■ What is needed ■
State how many lines of the entries hold the string "will", and output nothing but that count.

[Collected data entries]
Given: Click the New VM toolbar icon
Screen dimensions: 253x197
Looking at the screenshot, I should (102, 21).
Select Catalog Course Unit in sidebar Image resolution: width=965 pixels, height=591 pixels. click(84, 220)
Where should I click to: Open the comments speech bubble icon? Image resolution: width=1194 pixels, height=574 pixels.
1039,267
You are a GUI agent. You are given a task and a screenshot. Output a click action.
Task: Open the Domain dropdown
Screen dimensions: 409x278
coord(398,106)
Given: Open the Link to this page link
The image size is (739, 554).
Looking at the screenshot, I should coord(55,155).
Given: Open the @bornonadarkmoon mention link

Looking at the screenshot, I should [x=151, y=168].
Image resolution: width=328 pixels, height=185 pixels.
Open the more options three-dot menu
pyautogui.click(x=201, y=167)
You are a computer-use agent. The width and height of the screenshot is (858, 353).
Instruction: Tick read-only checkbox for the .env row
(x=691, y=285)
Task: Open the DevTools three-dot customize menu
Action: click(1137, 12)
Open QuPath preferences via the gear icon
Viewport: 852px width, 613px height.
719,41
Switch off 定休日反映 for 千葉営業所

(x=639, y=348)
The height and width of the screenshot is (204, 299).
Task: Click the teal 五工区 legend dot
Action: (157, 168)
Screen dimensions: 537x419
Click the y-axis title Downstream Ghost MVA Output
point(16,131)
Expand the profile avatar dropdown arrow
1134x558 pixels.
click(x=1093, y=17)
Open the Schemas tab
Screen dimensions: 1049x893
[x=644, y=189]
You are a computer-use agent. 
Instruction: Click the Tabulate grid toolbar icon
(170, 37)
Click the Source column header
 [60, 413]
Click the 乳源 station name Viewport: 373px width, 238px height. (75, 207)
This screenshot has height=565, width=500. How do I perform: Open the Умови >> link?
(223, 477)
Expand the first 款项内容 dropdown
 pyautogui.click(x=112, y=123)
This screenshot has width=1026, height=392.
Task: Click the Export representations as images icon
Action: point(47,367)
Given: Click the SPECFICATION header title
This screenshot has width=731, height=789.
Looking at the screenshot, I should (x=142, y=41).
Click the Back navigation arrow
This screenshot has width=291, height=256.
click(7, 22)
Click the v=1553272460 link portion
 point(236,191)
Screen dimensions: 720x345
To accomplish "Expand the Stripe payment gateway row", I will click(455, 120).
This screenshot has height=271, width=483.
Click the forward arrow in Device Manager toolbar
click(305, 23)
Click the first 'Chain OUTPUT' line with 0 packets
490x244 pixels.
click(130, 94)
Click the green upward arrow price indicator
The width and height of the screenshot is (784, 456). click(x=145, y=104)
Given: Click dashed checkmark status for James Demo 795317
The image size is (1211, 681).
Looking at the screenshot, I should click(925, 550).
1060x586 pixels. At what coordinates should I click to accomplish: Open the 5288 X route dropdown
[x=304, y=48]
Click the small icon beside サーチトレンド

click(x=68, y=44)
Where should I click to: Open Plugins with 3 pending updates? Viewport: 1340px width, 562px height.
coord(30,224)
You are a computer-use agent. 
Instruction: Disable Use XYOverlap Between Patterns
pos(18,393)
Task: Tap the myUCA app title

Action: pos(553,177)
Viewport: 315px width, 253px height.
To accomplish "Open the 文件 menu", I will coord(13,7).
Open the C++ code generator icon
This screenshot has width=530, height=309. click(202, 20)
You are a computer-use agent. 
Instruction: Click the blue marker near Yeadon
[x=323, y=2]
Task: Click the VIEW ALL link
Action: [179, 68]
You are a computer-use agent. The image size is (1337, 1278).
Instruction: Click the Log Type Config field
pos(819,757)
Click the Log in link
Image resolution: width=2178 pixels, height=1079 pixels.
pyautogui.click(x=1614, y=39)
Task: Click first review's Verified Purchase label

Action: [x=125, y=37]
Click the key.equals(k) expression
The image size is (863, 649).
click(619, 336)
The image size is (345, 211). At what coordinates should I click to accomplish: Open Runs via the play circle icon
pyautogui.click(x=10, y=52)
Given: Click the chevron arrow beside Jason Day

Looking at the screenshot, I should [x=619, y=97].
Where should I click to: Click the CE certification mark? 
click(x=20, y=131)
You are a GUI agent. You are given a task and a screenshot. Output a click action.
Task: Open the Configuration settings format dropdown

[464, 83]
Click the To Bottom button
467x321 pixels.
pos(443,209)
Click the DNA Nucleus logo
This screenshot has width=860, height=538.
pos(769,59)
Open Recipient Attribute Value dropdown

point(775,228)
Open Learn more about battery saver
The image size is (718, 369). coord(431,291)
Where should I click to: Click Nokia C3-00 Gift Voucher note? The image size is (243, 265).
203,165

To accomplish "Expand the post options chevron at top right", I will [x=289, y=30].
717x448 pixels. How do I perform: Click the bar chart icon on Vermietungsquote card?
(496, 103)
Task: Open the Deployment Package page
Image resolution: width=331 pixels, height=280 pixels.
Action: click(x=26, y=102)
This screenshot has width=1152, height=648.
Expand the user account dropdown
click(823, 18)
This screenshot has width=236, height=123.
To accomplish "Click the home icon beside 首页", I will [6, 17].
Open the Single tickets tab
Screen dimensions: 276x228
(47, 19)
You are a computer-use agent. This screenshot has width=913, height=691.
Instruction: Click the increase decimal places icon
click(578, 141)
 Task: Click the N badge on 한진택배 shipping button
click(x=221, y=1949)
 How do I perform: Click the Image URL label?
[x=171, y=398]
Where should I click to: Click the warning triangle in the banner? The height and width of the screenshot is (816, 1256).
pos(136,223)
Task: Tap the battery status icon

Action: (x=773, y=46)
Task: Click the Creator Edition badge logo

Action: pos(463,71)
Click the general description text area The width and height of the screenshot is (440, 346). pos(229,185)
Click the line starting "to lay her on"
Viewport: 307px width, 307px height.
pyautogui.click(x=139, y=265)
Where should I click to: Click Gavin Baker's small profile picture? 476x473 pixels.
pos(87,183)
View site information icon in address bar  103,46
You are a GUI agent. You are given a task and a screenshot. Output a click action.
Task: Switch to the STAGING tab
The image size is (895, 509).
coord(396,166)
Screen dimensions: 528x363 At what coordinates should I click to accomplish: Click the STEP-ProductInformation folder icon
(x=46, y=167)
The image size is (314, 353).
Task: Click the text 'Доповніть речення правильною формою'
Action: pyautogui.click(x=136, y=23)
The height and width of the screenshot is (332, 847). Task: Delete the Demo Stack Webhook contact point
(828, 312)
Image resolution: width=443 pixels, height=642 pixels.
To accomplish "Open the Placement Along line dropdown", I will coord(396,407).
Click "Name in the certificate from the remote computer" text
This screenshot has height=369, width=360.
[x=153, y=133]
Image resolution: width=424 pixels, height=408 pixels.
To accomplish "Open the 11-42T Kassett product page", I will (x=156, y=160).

■ Reply ■
6